Stored items:
*** Begin section ***

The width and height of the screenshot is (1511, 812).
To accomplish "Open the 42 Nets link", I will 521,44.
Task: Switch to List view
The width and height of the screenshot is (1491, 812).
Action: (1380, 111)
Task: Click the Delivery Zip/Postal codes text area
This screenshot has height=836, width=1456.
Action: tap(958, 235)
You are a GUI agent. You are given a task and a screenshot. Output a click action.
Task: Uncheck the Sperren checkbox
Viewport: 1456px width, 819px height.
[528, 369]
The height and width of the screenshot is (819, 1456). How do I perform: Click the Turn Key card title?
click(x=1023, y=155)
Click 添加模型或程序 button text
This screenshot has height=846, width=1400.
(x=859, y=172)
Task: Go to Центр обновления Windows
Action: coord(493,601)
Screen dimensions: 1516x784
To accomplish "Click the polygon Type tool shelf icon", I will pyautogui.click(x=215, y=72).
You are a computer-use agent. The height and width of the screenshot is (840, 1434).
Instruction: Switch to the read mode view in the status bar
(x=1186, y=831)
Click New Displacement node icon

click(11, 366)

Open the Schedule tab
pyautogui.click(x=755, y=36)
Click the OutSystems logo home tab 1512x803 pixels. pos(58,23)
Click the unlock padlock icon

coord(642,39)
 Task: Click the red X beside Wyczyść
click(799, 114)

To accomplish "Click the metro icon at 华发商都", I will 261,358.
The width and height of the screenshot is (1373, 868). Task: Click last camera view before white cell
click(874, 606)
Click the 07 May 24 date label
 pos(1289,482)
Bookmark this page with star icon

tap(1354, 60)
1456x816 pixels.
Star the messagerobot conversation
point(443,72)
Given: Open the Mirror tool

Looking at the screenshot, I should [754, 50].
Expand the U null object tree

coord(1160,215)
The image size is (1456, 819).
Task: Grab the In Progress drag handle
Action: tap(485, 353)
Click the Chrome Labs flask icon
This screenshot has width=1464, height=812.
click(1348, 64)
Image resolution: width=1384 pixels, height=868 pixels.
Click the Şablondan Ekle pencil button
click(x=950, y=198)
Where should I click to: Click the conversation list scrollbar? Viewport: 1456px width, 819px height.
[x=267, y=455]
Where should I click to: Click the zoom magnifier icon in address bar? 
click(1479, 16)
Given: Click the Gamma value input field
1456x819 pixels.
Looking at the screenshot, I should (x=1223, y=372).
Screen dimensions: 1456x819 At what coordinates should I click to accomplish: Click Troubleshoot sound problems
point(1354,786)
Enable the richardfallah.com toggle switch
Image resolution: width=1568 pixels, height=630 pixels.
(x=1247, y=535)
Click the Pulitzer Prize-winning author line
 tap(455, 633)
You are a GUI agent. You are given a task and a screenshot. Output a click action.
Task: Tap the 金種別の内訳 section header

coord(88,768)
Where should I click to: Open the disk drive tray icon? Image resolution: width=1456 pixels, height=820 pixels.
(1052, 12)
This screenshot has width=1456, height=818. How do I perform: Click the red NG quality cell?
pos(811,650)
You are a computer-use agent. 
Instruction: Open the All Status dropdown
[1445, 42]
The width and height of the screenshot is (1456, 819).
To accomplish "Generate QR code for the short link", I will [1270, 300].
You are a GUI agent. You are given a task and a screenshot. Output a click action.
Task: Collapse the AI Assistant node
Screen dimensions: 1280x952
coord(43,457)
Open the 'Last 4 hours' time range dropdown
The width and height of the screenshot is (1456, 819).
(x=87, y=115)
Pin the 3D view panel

*** End section ***

> TASK STATEMENT: Would you retype the lines of the data above, from the one holding "Where should I click to: Click the zoom" through its final line, exactly and without adding any other line?

> ANSWER TO THIS TASK:
Where should I click to: Click the zoom magnifier icon in address bar? 
click(1479, 16)
Given: Click the Gamma value input field
1456x819 pixels.
Looking at the screenshot, I should (x=1223, y=372).
Screen dimensions: 1456x819 At what coordinates should I click to accomplish: Click Troubleshoot sound problems
point(1354,786)
Enable the richardfallah.com toggle switch
Image resolution: width=1568 pixels, height=630 pixels.
(x=1247, y=535)
Click the Pulitzer Prize-winning author line
 tap(455, 633)
You are a GUI agent. You are given a task and a screenshot. Output a click action.
Task: Tap the 金種別の内訳 section header

coord(88,768)
Where should I click to: Open the disk drive tray icon? Image resolution: width=1456 pixels, height=820 pixels.
(1052, 12)
This screenshot has width=1456, height=818. How do I perform: Click the red NG quality cell?
pos(811,650)
You are a computer-use agent. 
Instruction: Open the All Status dropdown
[1445, 42]
The width and height of the screenshot is (1456, 819).
To accomplish "Generate QR code for the short link", I will [1270, 300].
You are a GUI agent. You are given a task and a screenshot. Output a click action.
Task: Collapse the AI Assistant node
Screen dimensions: 1280x952
coord(43,457)
Open the 'Last 4 hours' time range dropdown
The width and height of the screenshot is (1456, 819).
(x=87, y=115)
Pin the 3D view panel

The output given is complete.